ASSIGNMENT: In the passage on the posterolateral corner of the knee, rewrite the part starting with "Injuries to the posterolateral" and going on through "to this area.", changing "orthopedics" to "sports medicine" throughout.

PASSAGE TO READ:

The structures in the posterolateral corner of the knee, which stabilize the joint, are often involved in injuries to the posterior cruciate ligament. Familiar structures include the anterior cruciate ligament, posterior cruciate ligament, tibial collateral ligament, and menisci. Less familiar are the structures of the posterolateral corner, the most important of which are the fibular collateral ligament, popliteus tendon, and popliteofibular ligament, which resist varus angulation, external rotation, or posterior translation of the tibia. Injury to the posterolateral corner can be assessed with the posterolateral drawer, dial, reverse pivot shift, external rotation recurvatum, and varus stress tests. The purpose of this review is to highlight the posterolateral corner of the knee and injuries to its structures so that physicians can more accurately diagnose these injuries and provide appropriate treatment. Management focuses on restoring the fibular collateral ligament, popliteofibular ligament, and, in certain cases, the popliteus tendon.

Injuries to the posterolateral corner of the knee have become increasingly studied in orthopedics during the past 10 to 15 years. Injuries in this area are often associated with injuries to other ligamentous structures of the knee, particularly the anterior cruciate ligament (ACL) and posterior cruciate ligament (PCL). The posterolateral corner of the knee contains a variety of structures, some of which are inconstantly present.1,2 Although most physicians are familiar with the ACL, PCL, fibular collateral ligament (FCL), tibial collateral ligament (TCL), and menisci, fewer are familiar with the structures of the posterolateral corner and the methods by which injuries to the area can be detected. We review the anatomy of the posterolateral corner, the clinical evaluation of these structures, and treatment methods to address injuries to this area. 
Anatomy
The knee is a complex joint consisting of a capsule, ligaments, cartilage, tendons, and bony surfaces that keep the femur aligned with the tibia. The eFigure shows the 10 components that comprise the posterolateral corner of the knee: FCL, lateral head of gastrocnemius, fabella bone in the lateral head of the gastrocnemius tendon (if present), fabellofibular ligament (if fabella is present), popliteofibular ligament (PFL), popliteus tendon, biceps femoris tendon, iliotibial tract, conjoint tendon, and arcuate ligament.3 All of these components help prevent posterior translation of the tibia relative to the femur and also help prevent excessive external rotation and medial deviation (varus angulation) of the tibia.

SOURCE MATERIAL:
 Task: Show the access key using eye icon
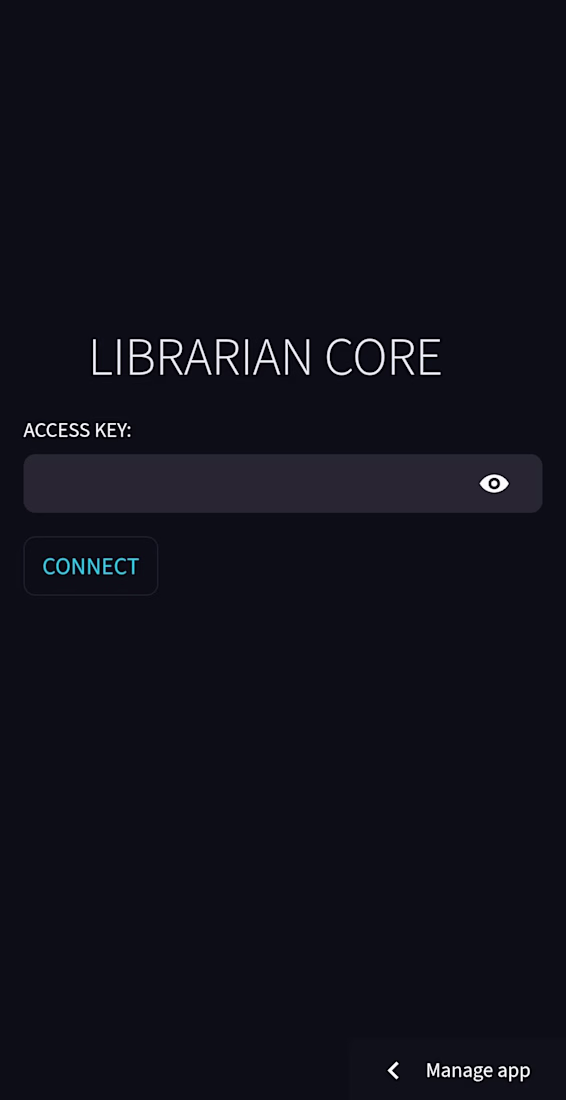[494, 483]
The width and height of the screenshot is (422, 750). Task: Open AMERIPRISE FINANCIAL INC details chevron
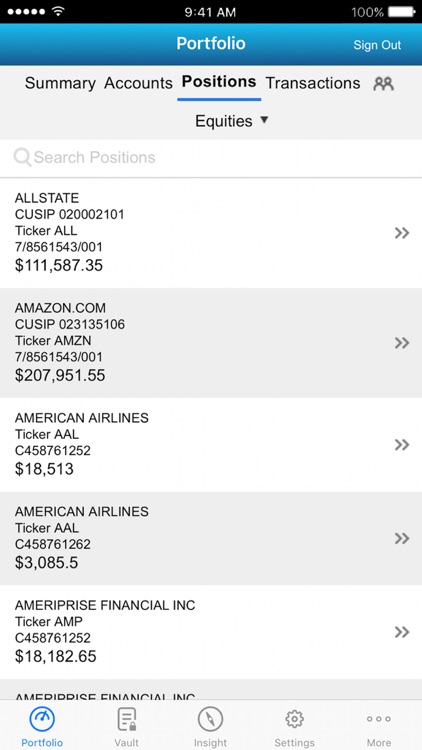click(x=402, y=632)
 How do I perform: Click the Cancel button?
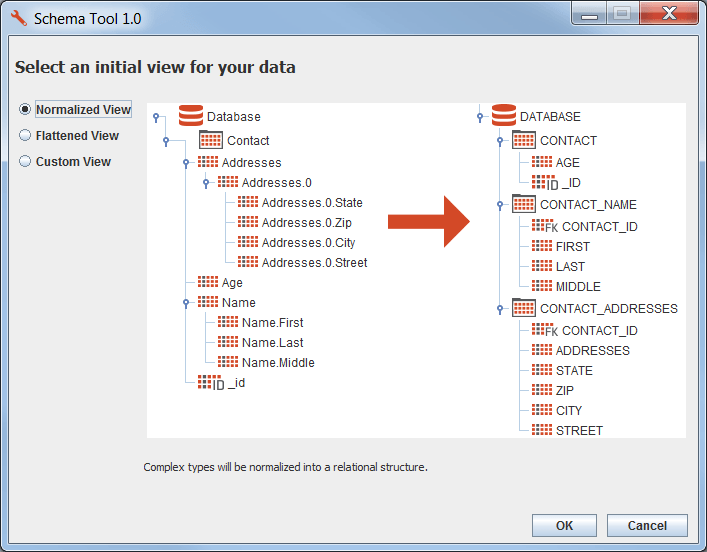pos(647,526)
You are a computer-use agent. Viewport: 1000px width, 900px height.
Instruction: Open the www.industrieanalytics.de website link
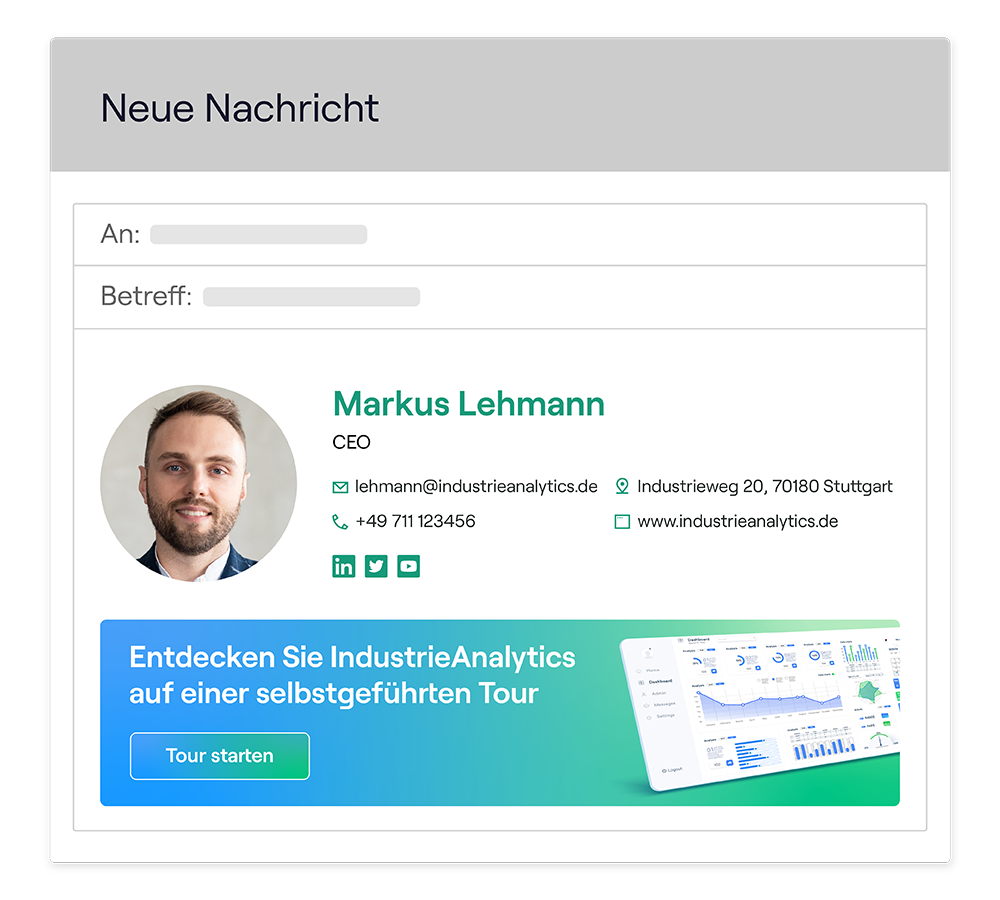point(738,522)
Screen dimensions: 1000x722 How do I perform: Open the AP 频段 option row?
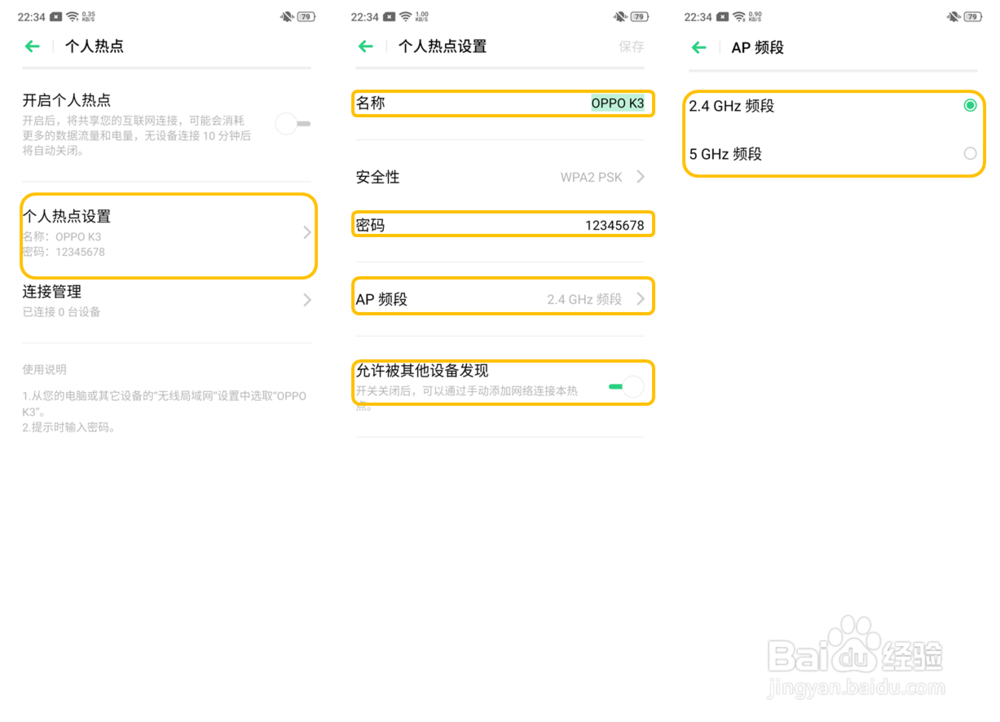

SOLUTION FOR THIS TASK:
Injuries to the posterolateral corner of the knee have become increasingly studied in sports medicine during the past 10 to 15 years. Injuries in this area are often associated with injuries to other ligamentous structures of the knee, particularly the anterior cruciate ligament (ACL) and posterior cruciate ligament (PCL). The posterolateral corner of the knee contains a variety of structures, some of which are inconstantly present.1,2 Although most physicians are familiar with the ACL, PCL, fibular collateral ligament (FCL), tibial collateral ligament (TCL), and menisci, fewer are familiar with the structures of the posterolateral corner and the methods by which injuries to the area can be detected. We review the anatomy of the posterolateral corner, the clinical evaluation of these structures, and treatment methods to address injuries to this area.